In 2013, Conley was charged and convicted of aggravated assault of a family member when he threatened this same girlfriend with a knife. An emergency protective order and a no contact order was issued against Conley, court reports show, and he pleaded guilty and was sentenced to nine months in county jail.
Deputies called to perform a welfare check Saturday evening got no response at the door to the home when they arrived, Harris County Sheriff’s Office spokesman Thomas Gilliland said. Officers then received more information that indicated a man in the home was wanted on a warrant for aggravated assault on a family member.
The sergeant on the scene called for a High Risk Operations Unit, similar to SWAT, to help make entry and investigate. While the call was being placed, deputies surrounded the home and spotted the body of a juvenile through a window.
At that point, the four deputies on scene forced their way in, and the male suspect inside began shooting, the sheriff’s office said. Deputies pulled back and waited for the HROU to arrive.

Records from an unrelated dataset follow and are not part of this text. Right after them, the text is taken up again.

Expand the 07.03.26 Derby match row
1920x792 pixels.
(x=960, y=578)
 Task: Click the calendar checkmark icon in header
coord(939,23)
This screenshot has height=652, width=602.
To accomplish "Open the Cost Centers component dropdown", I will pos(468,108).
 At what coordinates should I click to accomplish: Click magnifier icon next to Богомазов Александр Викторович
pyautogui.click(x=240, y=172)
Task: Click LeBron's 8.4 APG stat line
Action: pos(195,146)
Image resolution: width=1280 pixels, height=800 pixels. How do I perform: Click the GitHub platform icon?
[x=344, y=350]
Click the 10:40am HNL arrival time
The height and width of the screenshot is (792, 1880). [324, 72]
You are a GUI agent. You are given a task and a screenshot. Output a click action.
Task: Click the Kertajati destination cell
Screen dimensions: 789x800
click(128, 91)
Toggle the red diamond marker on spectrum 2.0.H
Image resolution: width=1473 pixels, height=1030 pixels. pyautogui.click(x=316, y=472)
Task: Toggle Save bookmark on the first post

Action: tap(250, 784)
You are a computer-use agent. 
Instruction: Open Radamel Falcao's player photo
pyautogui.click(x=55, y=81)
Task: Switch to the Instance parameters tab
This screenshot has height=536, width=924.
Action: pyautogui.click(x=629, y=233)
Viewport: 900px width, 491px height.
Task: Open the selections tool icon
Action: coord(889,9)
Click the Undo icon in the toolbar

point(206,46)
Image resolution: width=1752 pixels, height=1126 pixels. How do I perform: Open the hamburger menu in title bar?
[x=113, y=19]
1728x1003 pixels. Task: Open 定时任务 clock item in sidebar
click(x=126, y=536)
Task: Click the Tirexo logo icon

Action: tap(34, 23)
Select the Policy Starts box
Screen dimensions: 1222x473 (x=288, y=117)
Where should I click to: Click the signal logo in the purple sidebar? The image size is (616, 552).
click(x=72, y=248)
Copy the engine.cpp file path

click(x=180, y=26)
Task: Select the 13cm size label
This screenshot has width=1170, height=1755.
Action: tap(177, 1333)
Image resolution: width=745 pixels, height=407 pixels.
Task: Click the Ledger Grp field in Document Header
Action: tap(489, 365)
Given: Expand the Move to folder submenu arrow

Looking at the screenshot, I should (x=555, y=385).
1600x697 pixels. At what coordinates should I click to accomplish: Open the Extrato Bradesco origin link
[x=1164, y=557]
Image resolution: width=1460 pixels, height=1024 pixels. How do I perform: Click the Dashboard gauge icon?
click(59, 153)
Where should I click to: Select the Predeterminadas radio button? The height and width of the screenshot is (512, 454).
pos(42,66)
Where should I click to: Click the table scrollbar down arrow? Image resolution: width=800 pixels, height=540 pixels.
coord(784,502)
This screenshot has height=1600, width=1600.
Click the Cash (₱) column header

After more than an hour the man, later identified as Conley, came outside and surrendered.
The bodies of eight people were found in the home.
Neighbors were in disbelief Sunday.
“I cannot believe it,” said Adela Ramirez. “I am in horrific shock.”
Family assistance counselors were helping the deputies who answered the call “decompress,” Gillilland said.
“It’s a hard job being a patrolman in this town, and our deputies do a yeoman’s job every day,” Gilliland said. He added that counseling is important “when someone so callous could do something like this to children.”